Auch Ústí strebt diese Rolle in der nordböhmischen Grenzregion an. Oberbürgermeister Petr Gandalovič präsentiert den Ort als geschichtsbewusste und offene Stadt, die auch der dunklen Seiten ihrer Vergangenheit gedenkt. 2005 enthüllte er bereits ein Denkmal für die Opfer des Bombenangriffs im April 1945 und eine Tafel zum Gedenken an die Ermordung von mindestens 50 Sudetendeutschen auf der Edvard-Beneš-Brücke, von der sie seinerzeit im Zuge pogromartiger Ausschreitungen in die Elbe geworfen wurden.

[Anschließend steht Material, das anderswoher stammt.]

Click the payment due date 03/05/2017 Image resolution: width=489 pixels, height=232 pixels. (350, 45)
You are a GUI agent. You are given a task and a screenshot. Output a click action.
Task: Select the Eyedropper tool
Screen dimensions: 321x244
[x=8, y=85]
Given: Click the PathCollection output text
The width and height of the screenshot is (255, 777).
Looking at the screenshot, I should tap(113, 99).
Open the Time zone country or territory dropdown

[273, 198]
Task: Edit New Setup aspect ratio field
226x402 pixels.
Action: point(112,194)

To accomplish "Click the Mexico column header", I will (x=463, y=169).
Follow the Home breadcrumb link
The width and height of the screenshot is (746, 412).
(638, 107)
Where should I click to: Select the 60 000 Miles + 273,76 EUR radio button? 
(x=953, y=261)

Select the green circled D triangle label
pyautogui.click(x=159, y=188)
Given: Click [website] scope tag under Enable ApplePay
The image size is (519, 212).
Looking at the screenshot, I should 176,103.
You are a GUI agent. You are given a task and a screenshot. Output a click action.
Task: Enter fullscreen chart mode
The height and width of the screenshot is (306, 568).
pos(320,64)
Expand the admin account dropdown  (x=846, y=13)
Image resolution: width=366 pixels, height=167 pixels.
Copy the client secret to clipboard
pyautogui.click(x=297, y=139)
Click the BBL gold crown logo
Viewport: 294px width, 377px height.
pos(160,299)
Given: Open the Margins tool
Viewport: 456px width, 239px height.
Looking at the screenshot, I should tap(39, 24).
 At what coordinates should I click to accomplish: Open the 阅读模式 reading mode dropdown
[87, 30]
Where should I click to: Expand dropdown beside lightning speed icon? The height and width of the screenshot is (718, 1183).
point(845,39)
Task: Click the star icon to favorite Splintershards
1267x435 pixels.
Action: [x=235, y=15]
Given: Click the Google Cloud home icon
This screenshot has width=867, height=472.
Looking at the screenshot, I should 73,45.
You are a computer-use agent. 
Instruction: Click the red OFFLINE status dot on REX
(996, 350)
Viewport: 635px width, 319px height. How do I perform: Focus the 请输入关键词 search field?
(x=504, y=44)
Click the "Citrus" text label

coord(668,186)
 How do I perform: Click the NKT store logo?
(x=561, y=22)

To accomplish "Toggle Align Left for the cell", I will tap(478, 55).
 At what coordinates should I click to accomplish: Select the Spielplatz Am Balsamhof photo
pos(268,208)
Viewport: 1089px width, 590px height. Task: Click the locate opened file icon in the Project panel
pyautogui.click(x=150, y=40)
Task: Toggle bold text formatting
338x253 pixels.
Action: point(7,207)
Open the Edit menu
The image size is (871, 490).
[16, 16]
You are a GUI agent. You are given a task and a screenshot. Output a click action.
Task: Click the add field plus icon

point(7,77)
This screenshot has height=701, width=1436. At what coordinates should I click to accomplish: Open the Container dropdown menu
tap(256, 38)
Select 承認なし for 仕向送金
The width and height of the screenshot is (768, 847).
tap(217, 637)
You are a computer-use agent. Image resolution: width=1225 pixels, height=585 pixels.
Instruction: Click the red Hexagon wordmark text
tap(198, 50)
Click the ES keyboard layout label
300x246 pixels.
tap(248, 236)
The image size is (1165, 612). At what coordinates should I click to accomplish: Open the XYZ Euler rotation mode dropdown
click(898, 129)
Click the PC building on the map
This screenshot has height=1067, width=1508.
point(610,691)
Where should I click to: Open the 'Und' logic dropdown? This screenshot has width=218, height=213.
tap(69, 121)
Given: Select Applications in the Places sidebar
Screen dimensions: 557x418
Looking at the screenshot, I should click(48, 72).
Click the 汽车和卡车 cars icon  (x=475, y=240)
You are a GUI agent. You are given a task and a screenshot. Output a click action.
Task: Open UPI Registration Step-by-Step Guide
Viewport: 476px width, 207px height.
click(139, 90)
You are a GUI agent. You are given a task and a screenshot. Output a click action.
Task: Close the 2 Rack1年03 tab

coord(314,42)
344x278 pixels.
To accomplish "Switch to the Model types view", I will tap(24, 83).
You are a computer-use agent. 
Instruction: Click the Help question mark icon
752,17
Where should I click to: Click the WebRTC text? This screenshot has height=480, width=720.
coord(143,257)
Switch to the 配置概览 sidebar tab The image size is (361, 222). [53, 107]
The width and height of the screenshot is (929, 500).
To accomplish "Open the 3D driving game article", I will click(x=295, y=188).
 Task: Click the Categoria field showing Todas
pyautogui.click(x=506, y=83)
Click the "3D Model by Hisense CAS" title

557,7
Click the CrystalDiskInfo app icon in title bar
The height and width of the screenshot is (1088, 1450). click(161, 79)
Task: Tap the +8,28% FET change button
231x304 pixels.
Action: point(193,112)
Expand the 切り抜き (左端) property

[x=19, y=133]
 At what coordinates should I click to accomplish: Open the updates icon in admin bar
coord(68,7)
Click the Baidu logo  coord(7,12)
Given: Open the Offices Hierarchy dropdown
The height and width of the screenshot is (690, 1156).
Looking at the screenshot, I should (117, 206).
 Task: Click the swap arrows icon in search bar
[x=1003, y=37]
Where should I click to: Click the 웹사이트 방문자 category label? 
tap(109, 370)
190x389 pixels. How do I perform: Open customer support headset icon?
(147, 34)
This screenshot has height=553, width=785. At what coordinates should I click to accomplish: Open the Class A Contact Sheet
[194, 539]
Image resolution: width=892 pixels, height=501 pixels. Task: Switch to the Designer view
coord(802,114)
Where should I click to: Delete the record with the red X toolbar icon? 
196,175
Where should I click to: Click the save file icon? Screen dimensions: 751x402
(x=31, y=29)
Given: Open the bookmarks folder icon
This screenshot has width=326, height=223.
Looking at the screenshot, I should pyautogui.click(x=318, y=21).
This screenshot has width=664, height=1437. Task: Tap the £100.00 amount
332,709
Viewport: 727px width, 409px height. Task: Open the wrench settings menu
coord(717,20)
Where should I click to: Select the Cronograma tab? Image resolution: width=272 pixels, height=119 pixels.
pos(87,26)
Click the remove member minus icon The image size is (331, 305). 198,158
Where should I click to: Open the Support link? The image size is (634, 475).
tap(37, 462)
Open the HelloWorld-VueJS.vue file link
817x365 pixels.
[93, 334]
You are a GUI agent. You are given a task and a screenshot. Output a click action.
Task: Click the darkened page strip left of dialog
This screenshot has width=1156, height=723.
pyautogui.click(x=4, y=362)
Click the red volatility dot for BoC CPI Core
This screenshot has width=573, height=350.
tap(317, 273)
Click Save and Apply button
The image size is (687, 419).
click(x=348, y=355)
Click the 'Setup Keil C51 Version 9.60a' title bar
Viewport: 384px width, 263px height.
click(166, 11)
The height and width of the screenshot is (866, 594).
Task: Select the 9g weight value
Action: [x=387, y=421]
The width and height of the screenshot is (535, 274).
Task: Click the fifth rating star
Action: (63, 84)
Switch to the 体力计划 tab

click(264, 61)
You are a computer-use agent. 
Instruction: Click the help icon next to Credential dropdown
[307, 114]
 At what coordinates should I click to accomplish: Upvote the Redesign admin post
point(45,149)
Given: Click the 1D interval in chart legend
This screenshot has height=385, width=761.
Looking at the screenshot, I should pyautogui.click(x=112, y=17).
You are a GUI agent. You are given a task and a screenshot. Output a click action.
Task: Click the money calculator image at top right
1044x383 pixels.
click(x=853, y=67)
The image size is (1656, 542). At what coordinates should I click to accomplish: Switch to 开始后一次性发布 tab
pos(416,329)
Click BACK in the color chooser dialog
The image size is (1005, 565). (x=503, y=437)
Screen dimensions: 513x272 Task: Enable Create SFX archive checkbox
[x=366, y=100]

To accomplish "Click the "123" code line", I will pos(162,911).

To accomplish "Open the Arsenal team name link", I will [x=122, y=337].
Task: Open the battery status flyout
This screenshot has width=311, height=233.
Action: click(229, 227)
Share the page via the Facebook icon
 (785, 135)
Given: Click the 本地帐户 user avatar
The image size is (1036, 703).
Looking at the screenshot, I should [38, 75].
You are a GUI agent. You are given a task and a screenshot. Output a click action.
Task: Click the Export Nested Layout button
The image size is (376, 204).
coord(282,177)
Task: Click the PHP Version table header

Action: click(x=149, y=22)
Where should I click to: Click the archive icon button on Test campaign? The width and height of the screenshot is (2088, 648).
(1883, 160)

Direkt im Anschluss an das Symposium wurde am 9. Oktober 2005 das Holocaust-Mahnmal für die jüdischen Aussiger Bürger, die von den Nationalsozialisten verfolgt und umgebracht wurden, im Stadtpark auf dem Gelände des ehemaligen jüdischen Friedhofs feierlich enthüllt – ein beeindruckender Höhepunkt auch für die Besucher des Symposiums. Der israelische Botschafter in Tschechien Arthur Avnon und der Oberbürgermeister sowie Vertreter der jüdischen Gemeinde von Ústí hielten berührende Reden, in denen sie die Bedeutung der jüdischen Aussiger – darunter die Industriellen Eduard Jakob Weinmann und Ignaz Petschek sowie die Maler Ernst Neuschul und Rudolf Popper – für die wirtschaftliche und kulturelle Entwicklung der Stadt hervorhoben und an die Verbrechen an ihnen während des »Dritten Reichs« erinnerten. Über tausend jüdische Aussiger Bürger wurden damals von den Nationalsozialisten ermordet. Anlässlich der Enthüllung des Mahnmals veröffentlichten Archiv und Museum der Stadt eine hochinteressante bebilderte Broschüre über die Geschichte der Juden in Aussig.
Den im »Collegium Bohemicum« zusammengeschlossenen Einrichtungen ist wirklich zu wünschen, dass sie in den nächsten Jahren ihre wertvolle Arbeit fortsetzen und weiter professionalisieren können. Zunächst geht es um ein Dach über dem Kopf, also die Restaurierung des Stadtmuseums. Der tschechische Staat hat hierfür bereits 65 Millionen von den benötigten 165 Millionen Kronen zugesagt, weitere Mittel sind bei der EU beantragt. Sicherlich wäre es auch im deutschen und österreichischen Interesse, dass dieses für die Aufarbeitung der schwierigen Beziehungsgeschichte zwischen den beiden Nationalitäten so wichtige europäisch ausgerichtete Forum verwirklicht wird – vielleicht kann die innovative Stadt Ústí nad Labem und ihr aktiver Bürgermeister Petr Gandalovič auch von dieser Seite auf Unterstützung hoffen.